(Stored records)

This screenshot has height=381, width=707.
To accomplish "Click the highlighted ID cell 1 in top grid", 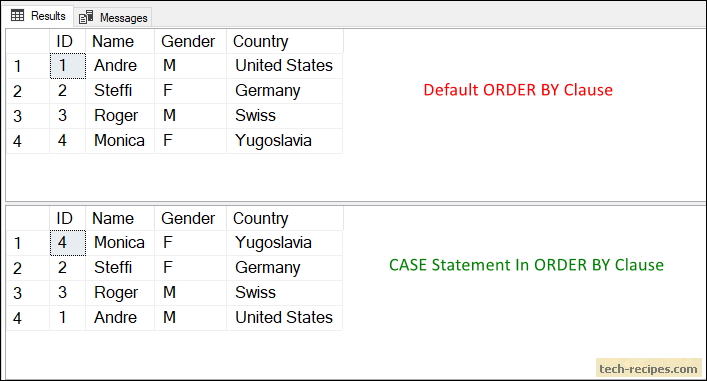I will click(x=68, y=66).
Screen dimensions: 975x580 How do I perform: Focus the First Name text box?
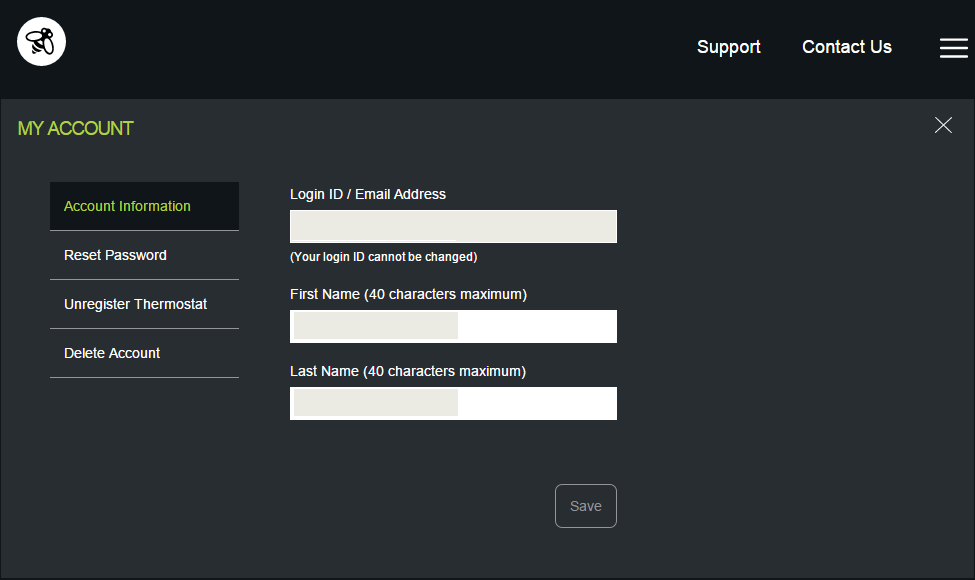453,326
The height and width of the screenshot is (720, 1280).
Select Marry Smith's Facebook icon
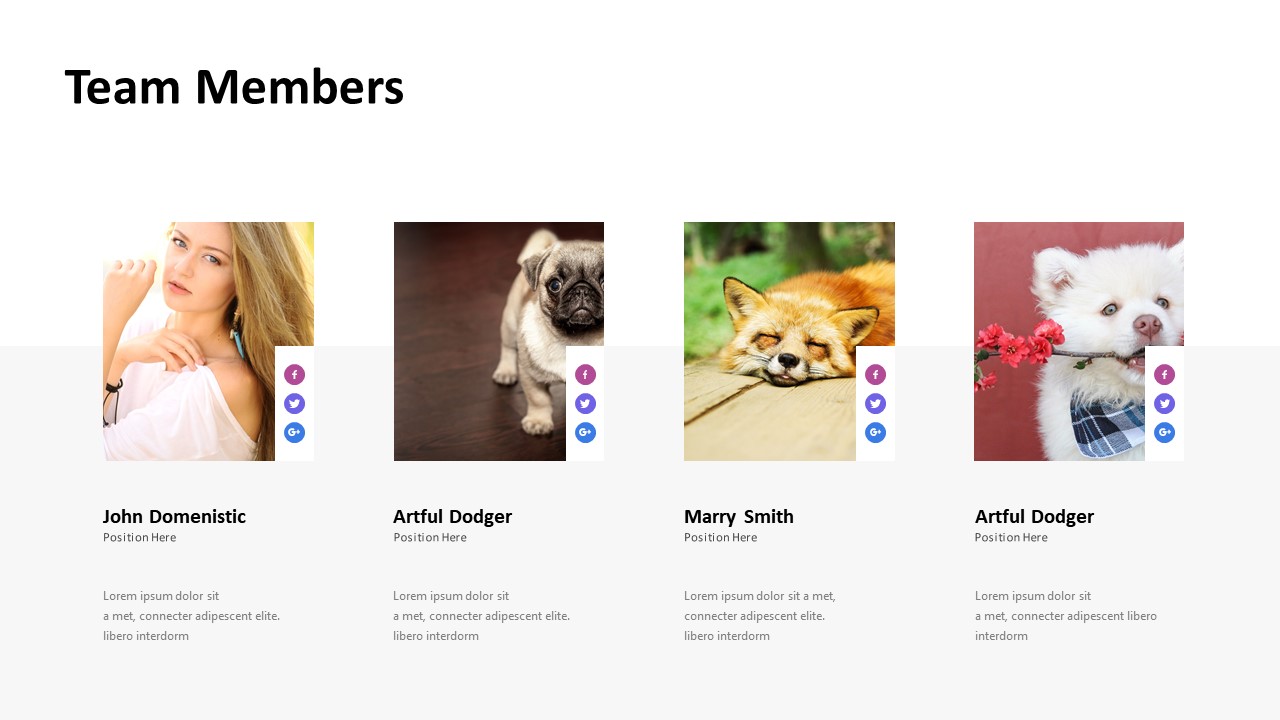pos(875,375)
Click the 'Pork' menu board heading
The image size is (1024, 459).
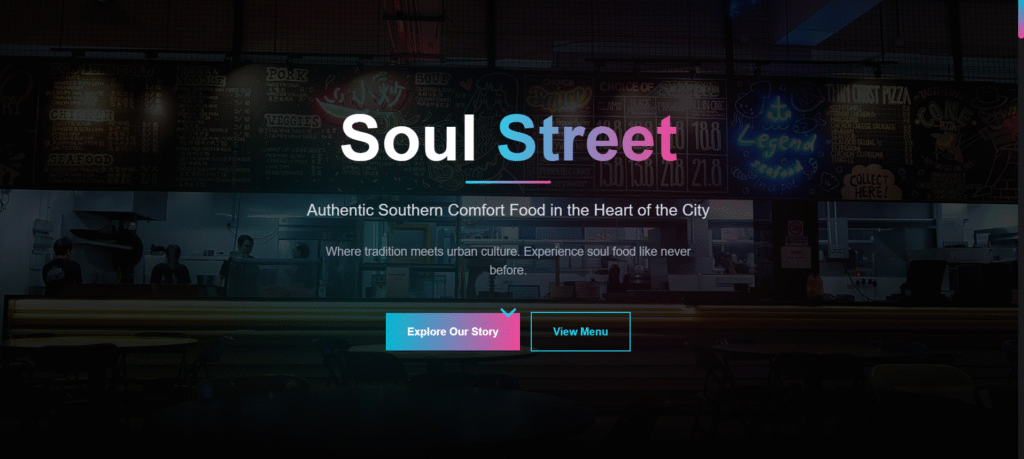point(287,75)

### What the task requires
Read the data above. Pull out each line in which the string "screenshot" appears.

### Answer to this problem
This screenshot has height=381, width=707.
The height and width of the screenshot is (720, 1280).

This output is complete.